Recorded data
.....
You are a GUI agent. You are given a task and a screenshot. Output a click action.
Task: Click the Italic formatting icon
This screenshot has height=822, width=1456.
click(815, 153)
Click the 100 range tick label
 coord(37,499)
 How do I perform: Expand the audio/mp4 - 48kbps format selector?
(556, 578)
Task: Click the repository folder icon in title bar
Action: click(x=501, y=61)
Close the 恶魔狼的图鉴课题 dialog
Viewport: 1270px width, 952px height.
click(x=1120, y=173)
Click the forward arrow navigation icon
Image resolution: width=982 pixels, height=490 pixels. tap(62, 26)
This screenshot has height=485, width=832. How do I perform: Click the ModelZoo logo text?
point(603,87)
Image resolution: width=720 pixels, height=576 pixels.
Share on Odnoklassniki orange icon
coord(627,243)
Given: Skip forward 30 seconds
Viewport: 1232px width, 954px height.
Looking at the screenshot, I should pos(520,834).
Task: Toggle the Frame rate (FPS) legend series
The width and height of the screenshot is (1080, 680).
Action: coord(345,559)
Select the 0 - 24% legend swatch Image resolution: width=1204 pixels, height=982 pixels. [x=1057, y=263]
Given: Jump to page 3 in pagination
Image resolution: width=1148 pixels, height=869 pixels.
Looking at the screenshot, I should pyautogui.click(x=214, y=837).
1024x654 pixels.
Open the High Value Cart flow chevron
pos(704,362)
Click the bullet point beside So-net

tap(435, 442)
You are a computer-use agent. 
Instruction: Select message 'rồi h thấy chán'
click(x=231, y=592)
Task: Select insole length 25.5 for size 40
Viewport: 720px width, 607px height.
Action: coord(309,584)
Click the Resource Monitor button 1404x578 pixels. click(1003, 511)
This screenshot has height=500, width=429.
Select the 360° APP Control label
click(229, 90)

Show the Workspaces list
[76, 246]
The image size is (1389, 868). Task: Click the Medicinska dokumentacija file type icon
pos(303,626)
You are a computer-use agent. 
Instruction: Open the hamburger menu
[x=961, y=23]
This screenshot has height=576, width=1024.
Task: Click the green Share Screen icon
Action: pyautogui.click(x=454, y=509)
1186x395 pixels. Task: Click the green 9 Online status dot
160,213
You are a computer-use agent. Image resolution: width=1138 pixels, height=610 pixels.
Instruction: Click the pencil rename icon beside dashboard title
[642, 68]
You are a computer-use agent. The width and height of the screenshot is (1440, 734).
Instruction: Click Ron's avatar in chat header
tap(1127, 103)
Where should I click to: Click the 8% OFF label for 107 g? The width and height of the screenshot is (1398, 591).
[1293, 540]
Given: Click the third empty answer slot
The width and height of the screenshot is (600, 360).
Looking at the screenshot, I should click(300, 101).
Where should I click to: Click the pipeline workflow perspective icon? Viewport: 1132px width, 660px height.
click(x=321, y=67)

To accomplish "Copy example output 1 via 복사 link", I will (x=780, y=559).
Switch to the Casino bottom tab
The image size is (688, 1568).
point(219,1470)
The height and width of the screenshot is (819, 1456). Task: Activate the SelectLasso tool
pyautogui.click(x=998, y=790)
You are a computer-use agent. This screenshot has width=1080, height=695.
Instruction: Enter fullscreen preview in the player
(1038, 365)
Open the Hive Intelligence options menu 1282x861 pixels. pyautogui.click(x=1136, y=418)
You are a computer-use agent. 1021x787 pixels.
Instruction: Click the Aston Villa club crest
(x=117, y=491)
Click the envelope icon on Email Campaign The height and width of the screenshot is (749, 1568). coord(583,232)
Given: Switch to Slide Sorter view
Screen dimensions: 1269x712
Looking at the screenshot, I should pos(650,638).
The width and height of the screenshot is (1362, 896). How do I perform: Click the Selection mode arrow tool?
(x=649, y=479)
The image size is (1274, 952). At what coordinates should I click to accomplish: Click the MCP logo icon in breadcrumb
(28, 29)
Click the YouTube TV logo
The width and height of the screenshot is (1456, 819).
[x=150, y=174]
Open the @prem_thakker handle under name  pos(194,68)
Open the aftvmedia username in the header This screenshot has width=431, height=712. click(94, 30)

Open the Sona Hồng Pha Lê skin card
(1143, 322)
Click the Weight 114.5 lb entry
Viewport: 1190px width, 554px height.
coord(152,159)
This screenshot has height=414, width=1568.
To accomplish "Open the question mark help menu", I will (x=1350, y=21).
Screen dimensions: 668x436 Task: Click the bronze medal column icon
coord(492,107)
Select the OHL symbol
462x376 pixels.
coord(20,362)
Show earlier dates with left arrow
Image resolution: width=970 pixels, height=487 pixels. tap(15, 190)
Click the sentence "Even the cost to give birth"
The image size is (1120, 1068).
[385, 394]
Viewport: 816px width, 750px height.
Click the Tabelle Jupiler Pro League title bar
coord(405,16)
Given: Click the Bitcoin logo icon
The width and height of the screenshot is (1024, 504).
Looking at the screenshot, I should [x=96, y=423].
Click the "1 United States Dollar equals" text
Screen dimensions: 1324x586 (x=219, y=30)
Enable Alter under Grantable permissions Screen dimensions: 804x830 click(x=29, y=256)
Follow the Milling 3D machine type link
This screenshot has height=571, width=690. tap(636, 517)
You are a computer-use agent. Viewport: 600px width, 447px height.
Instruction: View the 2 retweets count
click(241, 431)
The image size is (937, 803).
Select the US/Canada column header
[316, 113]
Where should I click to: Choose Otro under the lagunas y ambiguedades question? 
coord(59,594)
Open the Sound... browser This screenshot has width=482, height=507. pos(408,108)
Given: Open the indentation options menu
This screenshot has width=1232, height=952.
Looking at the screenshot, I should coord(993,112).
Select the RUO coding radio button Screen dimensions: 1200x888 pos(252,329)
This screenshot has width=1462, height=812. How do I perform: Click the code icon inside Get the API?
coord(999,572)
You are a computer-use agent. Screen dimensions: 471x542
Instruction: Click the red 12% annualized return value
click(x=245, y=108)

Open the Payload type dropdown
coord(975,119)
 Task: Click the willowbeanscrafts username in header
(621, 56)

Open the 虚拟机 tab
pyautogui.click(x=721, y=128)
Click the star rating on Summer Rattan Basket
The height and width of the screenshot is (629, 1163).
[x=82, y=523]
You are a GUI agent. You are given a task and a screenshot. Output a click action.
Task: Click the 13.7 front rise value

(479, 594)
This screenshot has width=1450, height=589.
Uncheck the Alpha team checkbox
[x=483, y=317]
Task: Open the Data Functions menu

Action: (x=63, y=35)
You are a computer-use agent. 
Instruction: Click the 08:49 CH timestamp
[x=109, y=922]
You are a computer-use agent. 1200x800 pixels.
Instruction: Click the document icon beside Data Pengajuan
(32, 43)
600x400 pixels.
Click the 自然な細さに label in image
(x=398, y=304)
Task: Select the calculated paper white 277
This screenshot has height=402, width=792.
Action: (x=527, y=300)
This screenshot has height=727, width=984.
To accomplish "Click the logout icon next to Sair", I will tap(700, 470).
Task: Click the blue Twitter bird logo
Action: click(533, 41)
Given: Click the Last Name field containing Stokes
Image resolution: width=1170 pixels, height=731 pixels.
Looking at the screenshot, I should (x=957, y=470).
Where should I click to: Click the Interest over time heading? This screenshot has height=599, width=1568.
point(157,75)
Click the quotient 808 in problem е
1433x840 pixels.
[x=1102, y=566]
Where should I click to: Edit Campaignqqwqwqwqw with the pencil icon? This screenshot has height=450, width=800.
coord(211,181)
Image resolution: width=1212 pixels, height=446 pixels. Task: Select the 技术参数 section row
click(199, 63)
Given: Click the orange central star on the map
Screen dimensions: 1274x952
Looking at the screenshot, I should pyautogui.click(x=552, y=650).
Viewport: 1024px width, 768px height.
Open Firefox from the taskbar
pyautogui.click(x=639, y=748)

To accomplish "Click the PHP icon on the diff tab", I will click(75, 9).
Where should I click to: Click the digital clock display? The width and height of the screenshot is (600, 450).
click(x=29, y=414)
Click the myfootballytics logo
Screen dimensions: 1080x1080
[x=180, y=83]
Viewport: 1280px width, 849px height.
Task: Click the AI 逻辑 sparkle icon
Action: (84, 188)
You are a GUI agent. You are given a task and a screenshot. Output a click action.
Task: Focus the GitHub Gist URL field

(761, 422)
.....
**How to complete this task**
For this exercise, output exactly the lines above from the line with "Select the US/Canada column header" to the line with "This screenshot has width=1450, height=589.", counting both, and leave out the rest.

**Response to this task**
Select the US/Canada column header
[316, 113]
Where should I click to: Choose Otro under the lagunas y ambiguedades question? 
coord(59,594)
Open the Sound... browser This screenshot has width=482, height=507. pos(408,108)
Given: Open the indentation options menu
This screenshot has width=1232, height=952.
Looking at the screenshot, I should coord(993,112).
Select the RUO coding radio button Screen dimensions: 1200x888 pos(252,329)
This screenshot has width=1462, height=812. How do I perform: Click the code icon inside Get the API?
coord(999,572)
You are a computer-use agent. Screen dimensions: 471x542
Instruction: Click the red 12% annualized return value
click(x=245, y=108)

Open the Payload type dropdown
coord(975,119)
 Task: Click the willowbeanscrafts username in header
(621, 56)

Open the 虚拟机 tab
pyautogui.click(x=721, y=128)
Click the star rating on Summer Rattan Basket
The height and width of the screenshot is (629, 1163).
[x=82, y=523]
You are a GUI agent. You are given a task and a screenshot. Output a click action.
Task: Click the 13.7 front rise value

(479, 594)
This screenshot has width=1450, height=589.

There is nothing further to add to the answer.